The annual atmospheric CO2 variation: A new theory
Could we be wrong about the annual cycle of carbon dioxide in the atmosphere? That’s the suggestion by a pair of distinguished Oxford zoologists Clive Hambler and Peter Henderson who have just published a paper that could change our understanding about one of the key observations of this greenhouse gas.
They propose that sea-ice formation is the key factor and not biology.
The amount of carbon dioxide in the atmosphere has risen since records were kept regularly, about 1960. Superimposed on the trend is a seasonal cycle which, when measured at the Mauna Loa Observatory in Hawaii, is very regular usually peaking in May. Some scientists have called this cycle “the Earth breathing,” as they attribute it to biological activity on the large land masses of the Northern Hemisphere. There is also a methane cycle though it is more complex and less regular, with peaks around November.
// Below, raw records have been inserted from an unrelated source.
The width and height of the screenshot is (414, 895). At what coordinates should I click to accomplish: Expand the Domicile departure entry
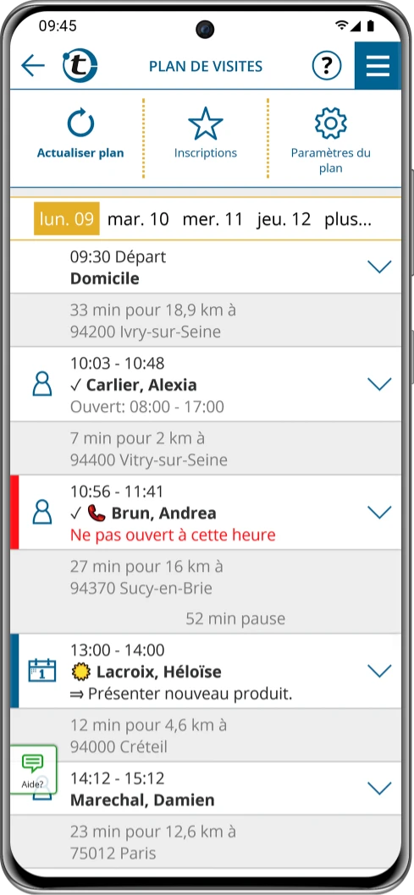coord(379,266)
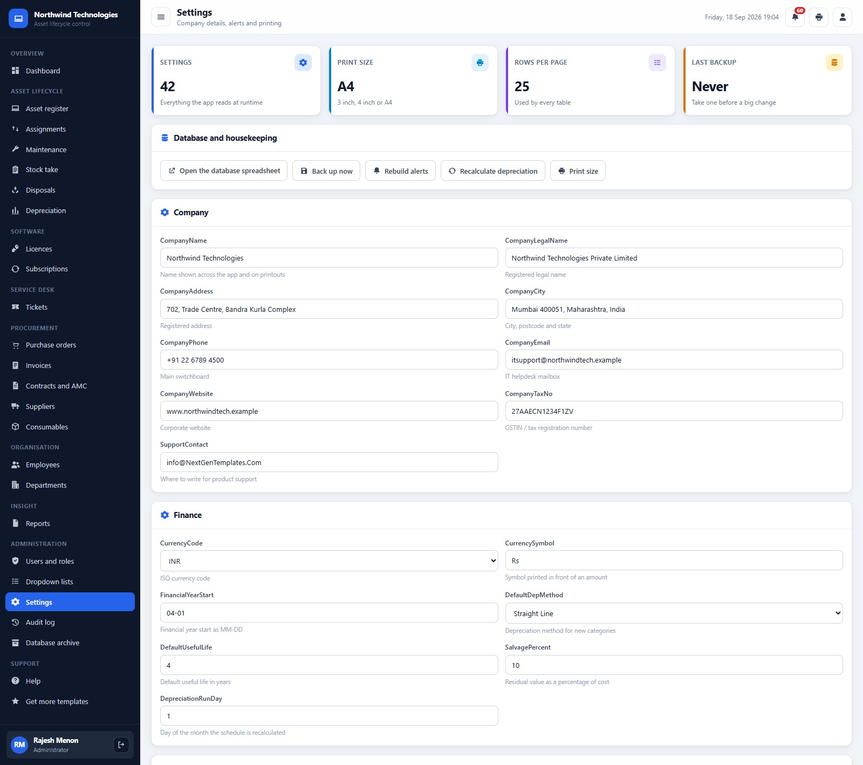
Task: Click the Rows Per Page list icon
Action: (657, 63)
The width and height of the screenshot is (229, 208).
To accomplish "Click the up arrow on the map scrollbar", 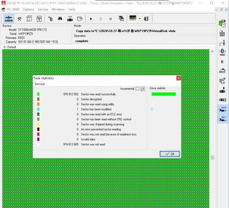I will point(212,52).
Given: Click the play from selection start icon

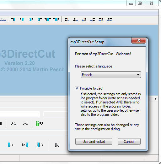Looking at the screenshot, I should (11, 145).
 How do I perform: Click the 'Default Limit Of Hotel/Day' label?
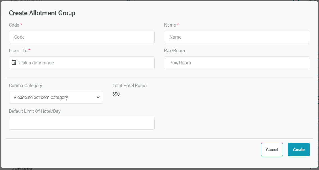35,111
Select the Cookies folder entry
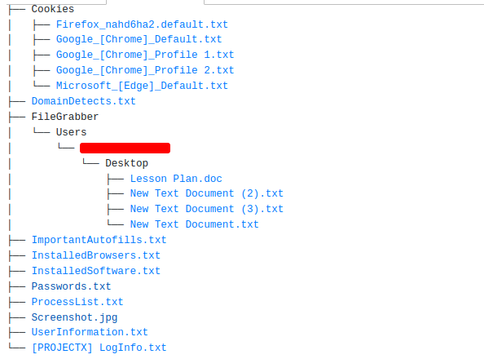This screenshot has width=484, height=359. click(x=53, y=9)
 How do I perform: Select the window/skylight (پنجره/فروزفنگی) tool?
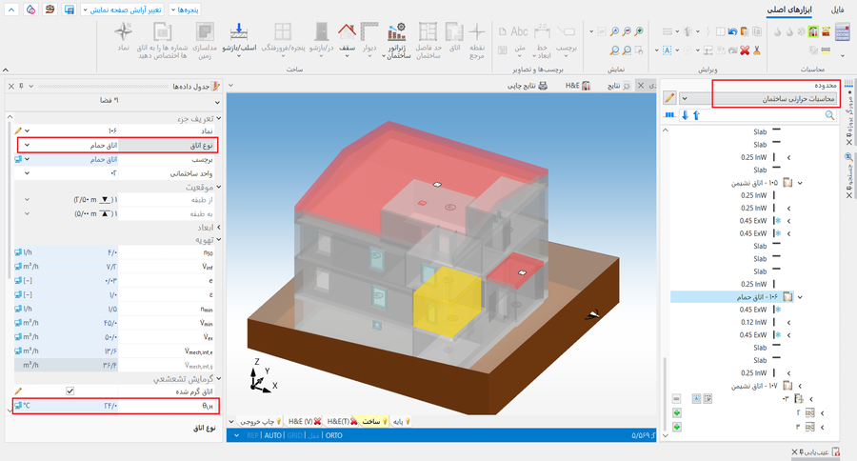point(283,38)
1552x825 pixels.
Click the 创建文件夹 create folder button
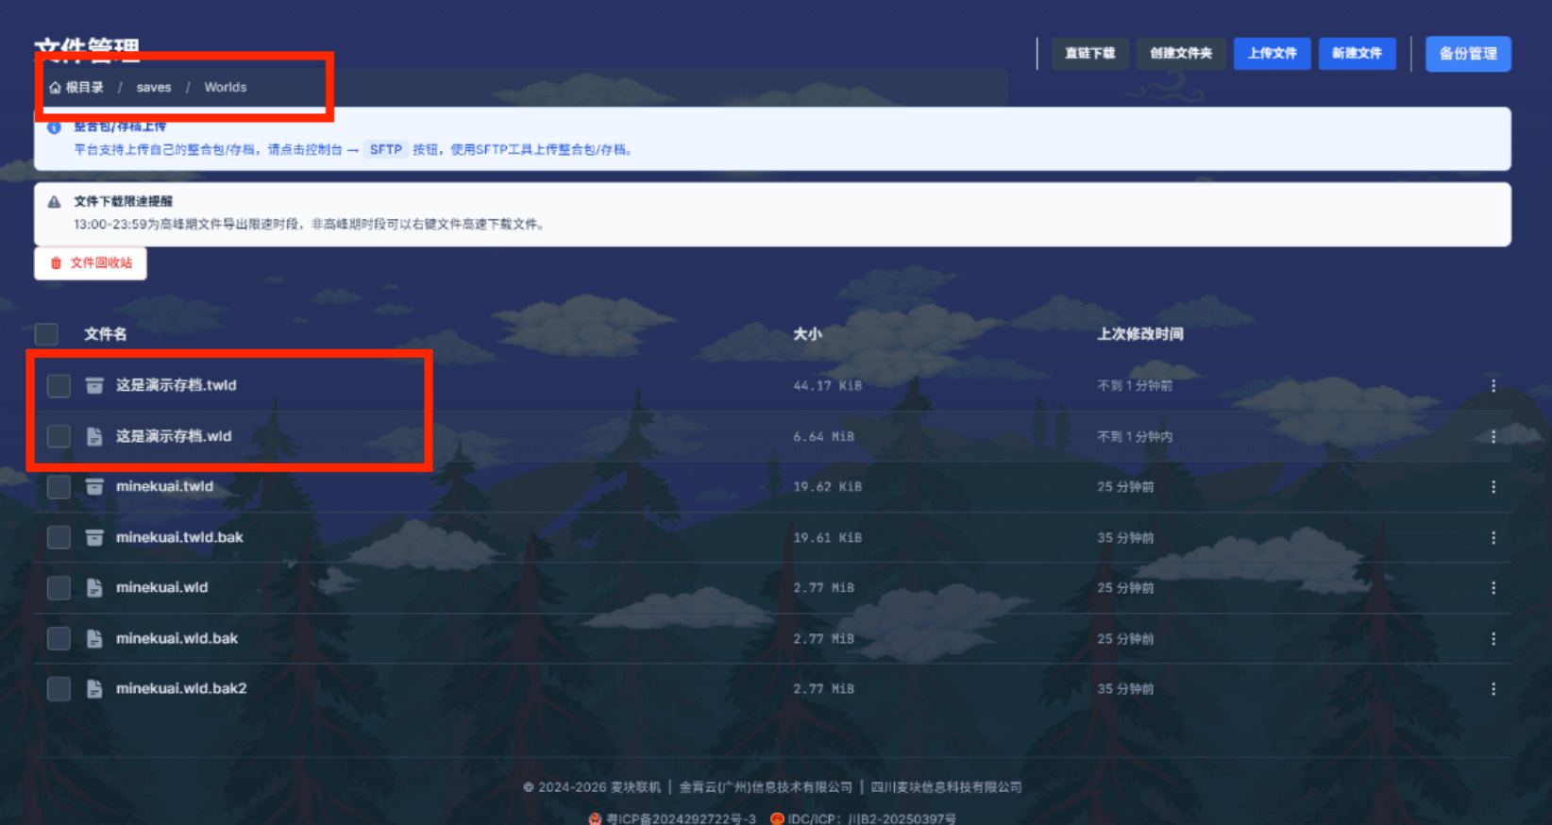(x=1180, y=54)
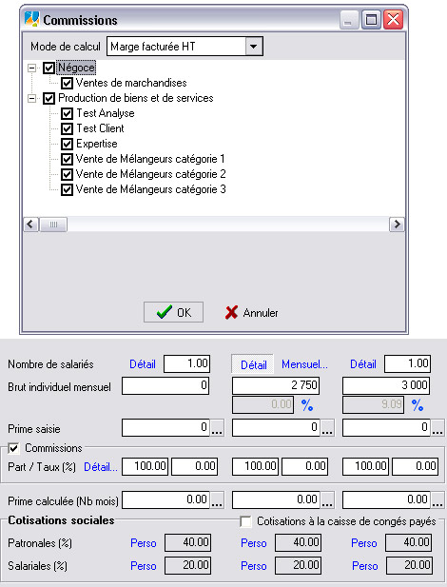Open the Mensuel... link
Image resolution: width=447 pixels, height=587 pixels.
click(304, 364)
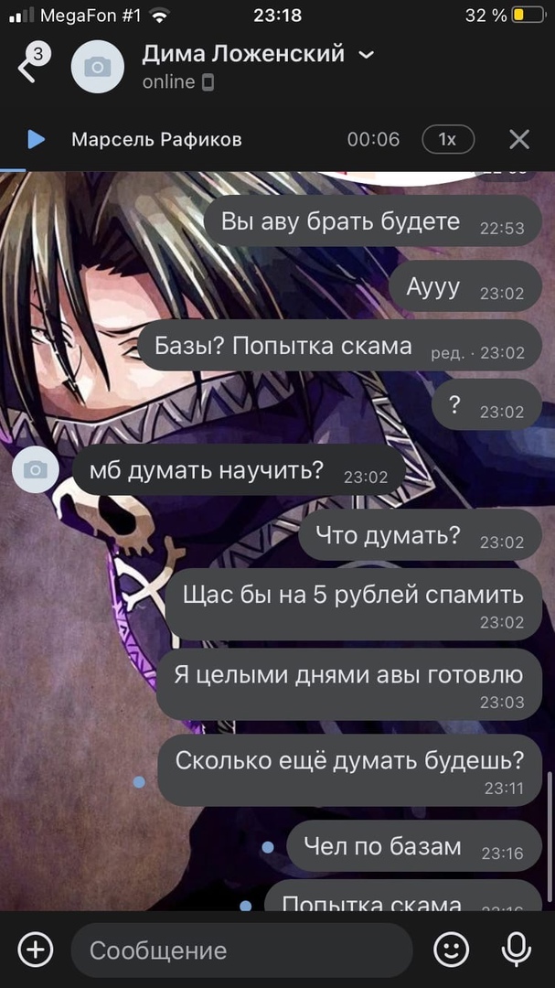Tap the chat scrollbar on right edge
This screenshot has width=555, height=988.
click(x=551, y=838)
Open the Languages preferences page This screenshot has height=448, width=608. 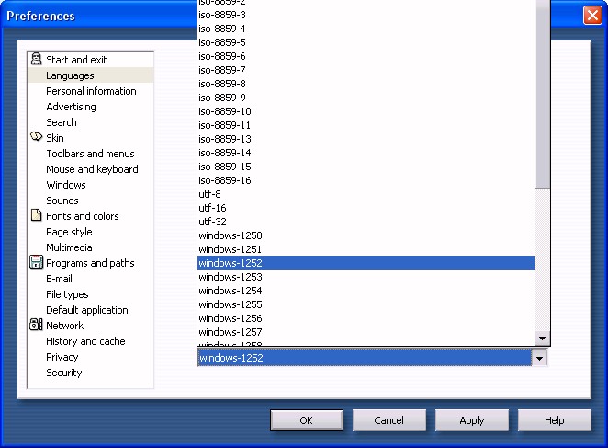point(70,75)
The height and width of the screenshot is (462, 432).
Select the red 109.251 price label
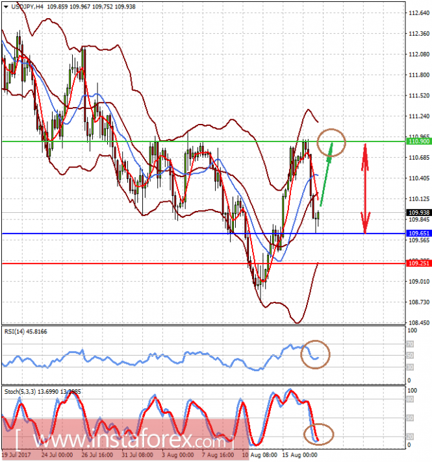point(419,263)
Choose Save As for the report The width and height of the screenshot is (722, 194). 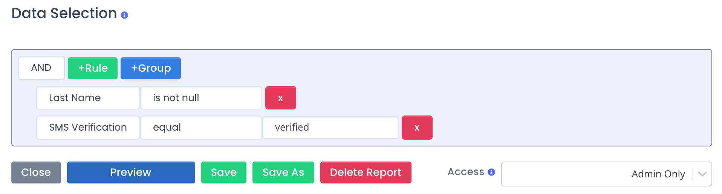283,172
The Oxford researchers, however, point out that the “earth-breathing” explanation for the annual carbon dioxide cycle is not as secure as many think. The global carbon dioxide net emission rate has a correlation of only 0.77 (significant at the 99.99% level) with lower tropospheric temperatures for the tropical land region. Also, despite considerable effort to find the location, there is great uncertainty about where the “earth breathing” is taking place.
In addition, terrestrial biological productivity in the Northern Hemisphere is typically measured by a factor called NDVI (sometimes called “greenness”) but the researchers point out that this is less strongly correlated with carbon dioxide rates than are sea ice rates. “To our knowledge no region has been shown to have extremely high temporal synchrony and hence statistical correlation with the global carbon dioxide rate.”
To investigate further they looked for correlations between the annual carbon dioxide cycle and other physical parameters. “We saw a particularly strong correlation with sea-ice and that prompted us to look at other areas of the Arctic finding a range of very impressive matches.”
They hypothesise that as temperature drives ice-melt it should also be highly correlated with the monthly rate of change of these greenhouse gasses - whether or not sea-ice is involved in the cycles. They found that the seasonal cycles of carbon dioxide and methane are both very strongly correlated with the seasonal cycle of sea-ice in the northern hemisphere leading them to ask, what, if any, is the role of sea-ice and the high-latitude temperature variations that drives the dynamics of these gases?
“We hypothesise high-latitude air temperatures drive sea ice dynamics and snow dynamics and thence might influence greenhouse gas dynamics. Such strong relationships are not presented in the review of the carbon cycle that informs international climate policy and could focus greater attention on high latitude sites and fluxes.”
The global and Antarctic cycle of both gases have similarities suggesting the same processes or regions are involved in the dominant fluxes for both, despite their very different biological characteristics.
Overall their results are consistent with stable isotopes of carbon in carbon dioxide being predominantly fractionated by sea ice formation and carbonate precipitation, rather than terrestrial photosynthesis. “Fractionation by freezing and other abiotic processes involving carbonates may have been underestimated and should be examined in the field and with satellites giving coverage of polar, lakes and desert regions,” they say.
Fundamentally the sea-ice hypothesis is supported by stronger correlations than the current explanation for the carbon cycle. According to Clive Hambler, “I was one of the first people to teach climate change at Oxford and now I must be one of the first people who are saying that maybe this is wrong.”